- _WHAT IS ASKED_: Rewrite the rows in the stretch from the line containing "Close the Edit Proxy Host dialog" through the end of the rows, replacing "Masters" with "Reports" and leaving everything else unchanged.

- _Text and item location entries_:
* * *

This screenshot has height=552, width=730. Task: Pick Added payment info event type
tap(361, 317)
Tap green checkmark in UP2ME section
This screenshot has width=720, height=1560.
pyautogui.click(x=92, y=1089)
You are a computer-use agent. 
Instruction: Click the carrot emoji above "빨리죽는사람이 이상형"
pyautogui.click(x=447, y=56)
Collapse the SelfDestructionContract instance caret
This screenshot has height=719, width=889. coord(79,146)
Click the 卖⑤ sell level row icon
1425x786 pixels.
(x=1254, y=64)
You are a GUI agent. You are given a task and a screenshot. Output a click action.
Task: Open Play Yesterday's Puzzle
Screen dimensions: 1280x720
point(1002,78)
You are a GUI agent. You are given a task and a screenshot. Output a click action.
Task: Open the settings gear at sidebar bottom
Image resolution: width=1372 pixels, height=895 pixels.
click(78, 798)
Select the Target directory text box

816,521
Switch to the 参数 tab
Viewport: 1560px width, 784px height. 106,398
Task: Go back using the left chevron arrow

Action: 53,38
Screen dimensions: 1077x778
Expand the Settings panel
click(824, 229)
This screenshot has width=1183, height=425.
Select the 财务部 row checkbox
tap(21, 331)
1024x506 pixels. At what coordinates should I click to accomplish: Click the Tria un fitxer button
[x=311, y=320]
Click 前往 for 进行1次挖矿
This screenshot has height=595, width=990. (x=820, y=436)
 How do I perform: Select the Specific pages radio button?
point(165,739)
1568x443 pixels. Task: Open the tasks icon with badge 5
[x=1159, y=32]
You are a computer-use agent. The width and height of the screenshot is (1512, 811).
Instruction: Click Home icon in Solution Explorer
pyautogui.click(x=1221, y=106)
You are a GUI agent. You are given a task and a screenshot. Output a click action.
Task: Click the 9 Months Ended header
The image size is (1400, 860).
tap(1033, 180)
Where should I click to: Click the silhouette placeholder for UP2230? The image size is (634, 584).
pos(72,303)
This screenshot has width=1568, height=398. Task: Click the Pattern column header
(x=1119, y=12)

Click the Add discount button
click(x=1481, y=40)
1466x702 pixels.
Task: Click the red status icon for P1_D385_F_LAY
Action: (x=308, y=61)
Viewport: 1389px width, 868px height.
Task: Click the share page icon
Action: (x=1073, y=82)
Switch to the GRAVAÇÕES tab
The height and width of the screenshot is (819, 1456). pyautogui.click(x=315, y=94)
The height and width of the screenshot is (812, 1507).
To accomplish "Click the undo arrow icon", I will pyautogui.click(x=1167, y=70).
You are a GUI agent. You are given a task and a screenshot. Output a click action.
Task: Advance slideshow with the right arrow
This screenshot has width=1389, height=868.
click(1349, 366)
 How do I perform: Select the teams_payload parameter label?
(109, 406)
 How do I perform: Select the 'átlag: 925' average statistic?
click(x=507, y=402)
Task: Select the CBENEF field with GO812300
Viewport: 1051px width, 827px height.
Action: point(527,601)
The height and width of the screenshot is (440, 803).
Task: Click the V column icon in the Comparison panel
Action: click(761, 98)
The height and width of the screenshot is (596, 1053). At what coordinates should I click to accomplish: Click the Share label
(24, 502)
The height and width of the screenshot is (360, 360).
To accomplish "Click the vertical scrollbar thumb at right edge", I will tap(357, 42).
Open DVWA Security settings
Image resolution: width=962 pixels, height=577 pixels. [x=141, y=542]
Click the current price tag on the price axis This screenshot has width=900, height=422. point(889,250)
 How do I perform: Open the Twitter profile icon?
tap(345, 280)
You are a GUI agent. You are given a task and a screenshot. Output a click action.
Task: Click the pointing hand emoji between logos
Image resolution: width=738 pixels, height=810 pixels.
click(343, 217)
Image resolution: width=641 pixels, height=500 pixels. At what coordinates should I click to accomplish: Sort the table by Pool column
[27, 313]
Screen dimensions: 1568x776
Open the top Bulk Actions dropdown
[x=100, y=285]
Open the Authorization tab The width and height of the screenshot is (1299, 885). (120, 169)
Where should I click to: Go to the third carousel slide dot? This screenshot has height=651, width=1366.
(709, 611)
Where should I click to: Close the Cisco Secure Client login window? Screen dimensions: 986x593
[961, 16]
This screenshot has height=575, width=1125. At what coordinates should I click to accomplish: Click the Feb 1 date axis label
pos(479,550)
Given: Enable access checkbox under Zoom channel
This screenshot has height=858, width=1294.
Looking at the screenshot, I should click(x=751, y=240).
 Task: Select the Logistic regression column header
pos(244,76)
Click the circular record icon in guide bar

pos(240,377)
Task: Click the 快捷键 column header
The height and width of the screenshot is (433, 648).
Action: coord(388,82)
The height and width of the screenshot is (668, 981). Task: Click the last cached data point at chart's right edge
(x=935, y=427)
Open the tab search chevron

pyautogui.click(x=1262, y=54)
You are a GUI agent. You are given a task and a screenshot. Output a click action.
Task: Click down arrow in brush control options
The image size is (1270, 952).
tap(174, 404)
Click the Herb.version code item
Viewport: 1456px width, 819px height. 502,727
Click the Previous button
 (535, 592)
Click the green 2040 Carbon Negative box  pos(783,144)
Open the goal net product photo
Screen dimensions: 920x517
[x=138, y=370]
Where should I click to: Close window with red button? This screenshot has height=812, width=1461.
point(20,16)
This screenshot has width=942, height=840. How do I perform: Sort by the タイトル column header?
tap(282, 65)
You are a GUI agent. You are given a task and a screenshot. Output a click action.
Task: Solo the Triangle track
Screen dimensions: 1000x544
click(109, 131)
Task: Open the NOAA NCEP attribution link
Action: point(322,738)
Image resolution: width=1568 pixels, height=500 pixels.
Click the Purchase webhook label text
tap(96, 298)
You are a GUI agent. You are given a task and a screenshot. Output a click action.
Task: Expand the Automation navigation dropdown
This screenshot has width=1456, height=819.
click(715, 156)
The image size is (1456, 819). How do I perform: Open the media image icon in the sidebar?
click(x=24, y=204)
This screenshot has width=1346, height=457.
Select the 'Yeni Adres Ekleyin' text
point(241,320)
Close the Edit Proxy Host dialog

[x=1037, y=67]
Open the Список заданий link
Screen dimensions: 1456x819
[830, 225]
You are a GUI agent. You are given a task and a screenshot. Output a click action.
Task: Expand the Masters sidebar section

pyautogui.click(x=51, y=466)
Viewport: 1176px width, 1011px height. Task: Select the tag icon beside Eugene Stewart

* * *

- _TASK SOLUTION_:
Close the Edit Proxy Host dialog

[x=1037, y=67]
Open the Список заданий link
Screen dimensions: 1456x819
[830, 225]
You are a GUI agent. You are given a task and a screenshot. Output a click action.
Task: Expand the Reports sidebar section

pyautogui.click(x=51, y=466)
Viewport: 1176px width, 1011px height. Task: Select the tag icon beside Eugene Stewart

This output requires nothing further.